Читаем The Year's Best Science Fiction, Vol. 20 полностью

Sam shook his head. “No. This was something else. Something different. He was graduating college by this point and they were just putting Beck-Lewis on the boards.” Sam stopped a moment. “Do you really understand what Beck-Lewis is? It’s a park and a refuge, all right. But it’s bordered on all sides with corporate farms, ranches and gas wells. There are no roads into it. It’s a no-man’s land. It’s the badlands that nobody wanted so the corporations all decided to do something to protect their inside borders and appease the environmentalists. Every couple of years the Sierra Club or the National Geographic or a few scientists come out here and do some work. But to do it they got to get federal permits, state permits and then border permits from each one of the abutting corporations. It’s really hard to do so people go elsewhere, to the Grand Tetons, or Yellowstone or Glacier. Jack and I realized that this place was going to be cheap, underfunded, barely visible. It was perfect. Accidentally, Beck-Lewis was going to slip backwards two hundred years. So we both applied to be rangers and got jobs here. We might have been the only applicants-there sure wasn’t much competition. That was the way of it for ten years.”

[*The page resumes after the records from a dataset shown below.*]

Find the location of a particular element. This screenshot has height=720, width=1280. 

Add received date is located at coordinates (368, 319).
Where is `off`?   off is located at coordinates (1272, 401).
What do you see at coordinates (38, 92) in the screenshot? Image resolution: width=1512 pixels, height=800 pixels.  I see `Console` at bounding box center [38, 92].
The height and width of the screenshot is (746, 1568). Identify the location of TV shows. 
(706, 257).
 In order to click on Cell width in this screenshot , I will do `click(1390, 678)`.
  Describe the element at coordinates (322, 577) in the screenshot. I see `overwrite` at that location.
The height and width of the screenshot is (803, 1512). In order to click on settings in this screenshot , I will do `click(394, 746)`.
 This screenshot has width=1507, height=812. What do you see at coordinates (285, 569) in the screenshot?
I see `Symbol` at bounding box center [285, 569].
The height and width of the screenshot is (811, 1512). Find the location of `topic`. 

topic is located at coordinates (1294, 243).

Sam stopped and stared at me through the screen, coming back to himself. I didn’t say anything. This was his song, his eulogy. I wouldn’t have broken it for the world. Every word, every gesture was being recorded. It was great background.

“Then, the wolves started coming down from Canada. A few strayed up from Yellowstone. Not many but enough to start a small population. Beck-Lewis wasn’t part of the Wolf Restoration Project but wolves go where they want to go. We wanted the wolves but we didn’t want the WRP-too many strings. Too much visibility. We didn’t want the scientists and the tourist trade. So, we started hunting them, tranquilizing them, and pulling off the radio collars. We left the collars to be found in different places to make the WRP think the wolves had dropped them or been killed. Some we just destroyed-a few collars are lost every year. It was tricky but there weren’t very many wolves. It didn’t take long for Jack to first discard the plane, then the trank gun. Then, he was going out there just by himself. We were only getting one or two collars a year. He would stalk the wolves just like he stalked cougars and elk. But wolves are smarter. They knew who he was and wouldn’t sit still for it. He had to get to know them before they’d let him take the collars. He spent more time out there than anywhere else.”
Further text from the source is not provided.